§ **Source text**
□ □ □

API TR 938-C:2015 pdf free download.Use of Duplex Stainless Steels in the Oil Refining Industry
4 Metallurgy of DSSs 4.1 Background To achieve the proper specification of the materials combined with proper fabrication and welding practices in order to obtain the expected toughness and corrosion resistance, an understanding of the metallurgical structure of DSSs and the effects of various treatments on that structure is needed. Therefore, the metallurgy of DSSs is one of the first topics covered in this report. The subsequent discussion covers the resistance of DSSs to specific degradation mechanisms and generally assumes properly produced and fabricated base materials and welds unless otherwise indicated. Both the early and current grades of DSSs have good localized corrosion resistance in the annealed condition because of their high chromium and molybdenum contents.
When the first generation duplex grades were welded, however, they lost the optimal phase balance. Excessive ferrite and precipitated sigma phase in the weld and weld HAZ adversely affected both corrosion resistance and toughness. This problem was overcome in the 1980s by the addition of nitrogen, which achieved a better balance between austenite and ferrite. Nitrogen was initially added as an inexpensive austenite former. However, this addition quickly showed other benefits, including retarded sigma phase precipitation, improved toughness, tensile and yield strength, and improved pitting and crevice corrosion resistance. Close attention to the weld procedure is still necessary to obtain the optimum results.

□ □ □

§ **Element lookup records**
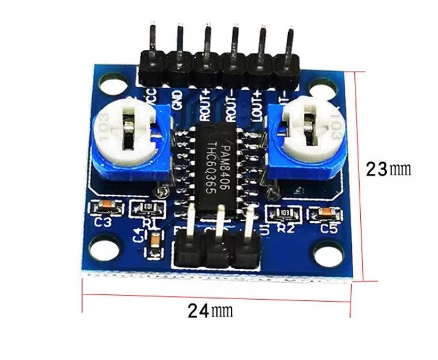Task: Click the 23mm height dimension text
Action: pos(389,169)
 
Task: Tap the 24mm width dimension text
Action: pos(210,311)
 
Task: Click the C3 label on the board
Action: pos(104,222)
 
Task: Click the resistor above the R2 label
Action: pos(283,213)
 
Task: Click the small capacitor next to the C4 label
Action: pos(155,244)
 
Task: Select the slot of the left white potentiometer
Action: pos(128,134)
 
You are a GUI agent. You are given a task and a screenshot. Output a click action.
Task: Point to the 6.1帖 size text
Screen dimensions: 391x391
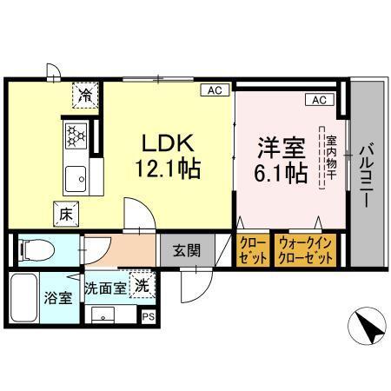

□ □ □

§ **Given problem A**
Answer these questions from the duplex stainless steel text:
(i) What gives both the early and current grades good localized corrosion resistance in the annealed condition?
(ii) In which decade was the weld phase-balance problem overcome?
(iii) For what purpose was nitrogen first added?
§ **Given problem B**
Please write the next paragraph of the duplex stainless steel text, picking up after its final sentence.

§ **Reply A**
(i) Their high chromium and molybdenum contents.
(ii) The 1980s.
(iii) As an inexpensive austenite former.

§ **Reply B**
4.2 Solidification DSSs solidify as a fully ferritic structure and then with further cooling, some of the ferrite transforms to austenite within the ferritic structure. Nitrogen raises the temperature at which the austenite formation begins. This allows the equilibrium level of austenite and the desired phase balance to be achieved, even at relatively rapid cooling rates. This favorable effect occurs during solidification, as in casting and welding, and in annealing and other high temperature exposures, such as the HAZ during welding. It reduces the risk of excess ferrite in the HAZ, as discussed in 4.3.
In some grades of DSS, the partitioning of the some alloying elements such as Cr, Ni, N, or Mo, can lead to differences in the corrosion resistance between the phases to certain environments. For example, Selective Austenite Attack has occurred on S32205 DSS in certain types of Flue Gas Desulfurization (FGD) units, while other services have had Selective Ferrite Attack. This is discussed further in 5.1 and 5.5. Although partitioning depends on both the chemistry and the thermal history, Table 4 shows partitioning test results of various grades [40] .
4.3 Problems to be Avoided During Welding
There are two primary problems to be avoided when welding DSSs, namely:
1) excessive ferrite in the HAZ or weld deposit;
2) formation of harmful intermetallic phases (such as sigma phase or chi phase, which are complex compounds of iron, chromium, and molybdenum) in the HAZ and weld deposit.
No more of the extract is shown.